World's fastest growing plant offers genomic clues for next-gen crops
Scientists at the Salk Institute's Harnessing Plants Initiative hope to tackle the issues of climate change and food security by unraveling the genomic architecture behind various plant species, and they've just gleaned some valuable lessons from the fastest-growing example we know of. By studying the genetics underling the tiny aquatic plant known as duckweed, the researchers have gained a new understanding of the way it favors its own development over other typical plant functions, which could prove useful in efforts to optimize crops for the future.

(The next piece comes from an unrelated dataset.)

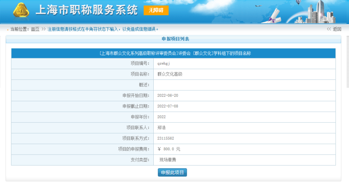This screenshot has width=349, height=189.
Task: Go to 首页 via the breadcrumb link
Action: point(35,29)
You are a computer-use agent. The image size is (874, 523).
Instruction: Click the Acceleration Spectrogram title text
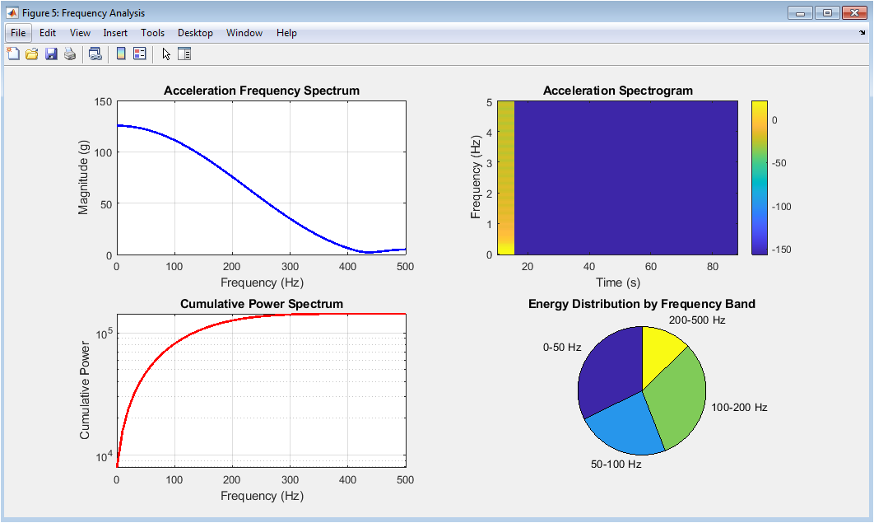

Duckweed, less commonly known as Wolffia, grows in freshwater environments all around the world and is consumed in parts of Southeast Asia. It features no roots, is made up of a single stem-leaf structure and reproduces when a daughter plant buds off from the mother. Each duckweed plant is around the size of a pinhead, and the plant is capable of doubling in size on a daily basis, which has attracted interest from scientists working in the field of food security.
But the genetic underpinnings that give Wolffia its incredible ability to grow so quickly have so far eluded those scientists. To unravel this mystery, the Salk Institute team grew Wolffia plants under light/dark cycles in the lab. As most plant growth is highly influenced by light and dark cycles, the idea was to analyze the genes of Wolffia throughout this process to figure out which ones were active at different times of the day.

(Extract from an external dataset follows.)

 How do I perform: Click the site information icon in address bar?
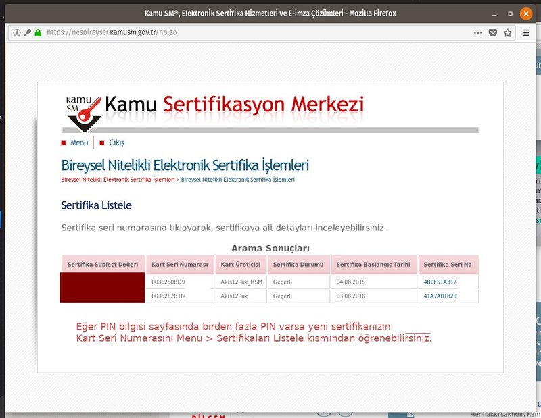pos(16,32)
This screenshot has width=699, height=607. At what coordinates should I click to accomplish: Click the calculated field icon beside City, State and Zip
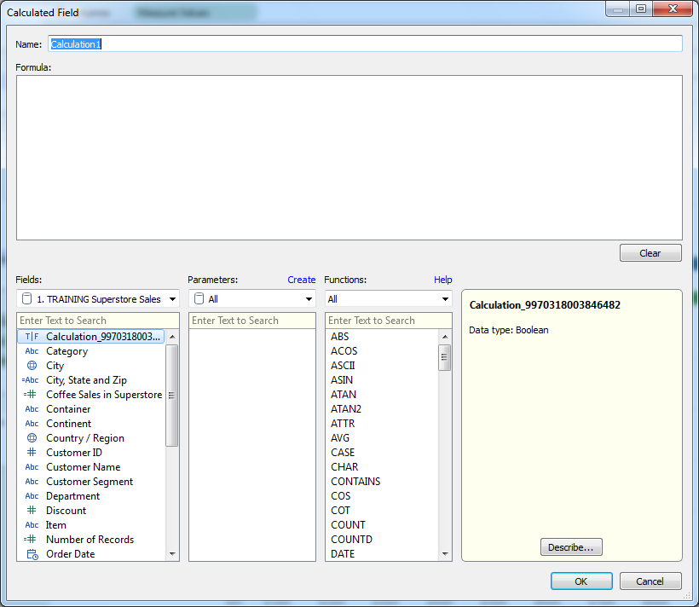32,379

“Surprisingly, Wolffia only has half the number of genes that are regulated by light/dark cycles compared to other plants,” says Todd Michael, first author of the paper. “We think this is why it grows so fast. It doesn’t have the regulations that limit when it can grow.”

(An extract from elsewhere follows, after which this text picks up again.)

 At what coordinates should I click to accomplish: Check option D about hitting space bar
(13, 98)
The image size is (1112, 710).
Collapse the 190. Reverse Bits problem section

Additionally, the team found that Wolffia does without some of the key attributes other plants rely on for survival. Where some species feature the genes required to develop complex root systems or defenses against pests such as spines or bristles, Wolffia gets by just fine without them.
“This plant has shed most of the genes that it doesn’t need,” Michael says. “It seems to have evolved to focus only on uncontrolled, fast growth.”
In 2019, we looked a research from the Harnessing Plants Initiative demonstrating how common plant species can be altered genetically to develop deeper root systems, something the team hopes to leverage in order to make them store more carbon. This feeds into one of the overarching aims of the research group, which is to develop next-generation plants that can be optimized for certain behaviors.
These newly unearthed findings around how this simple plant is able to grow so fast will also inform the team's efforts, offering the scientists a model with which to study certain characteristics of plant behavior and the roles played by certain genes.
“A lot of advancement in science has been made thanks to organisms that are really simple, like yeast, bacteria and worms,” says Michael. “The idea here is that we can use an absolutely minimal plant like Wolffia to understand the fundamental workings of what makes a plant a plant.”
The research was published in the journal Genome Research.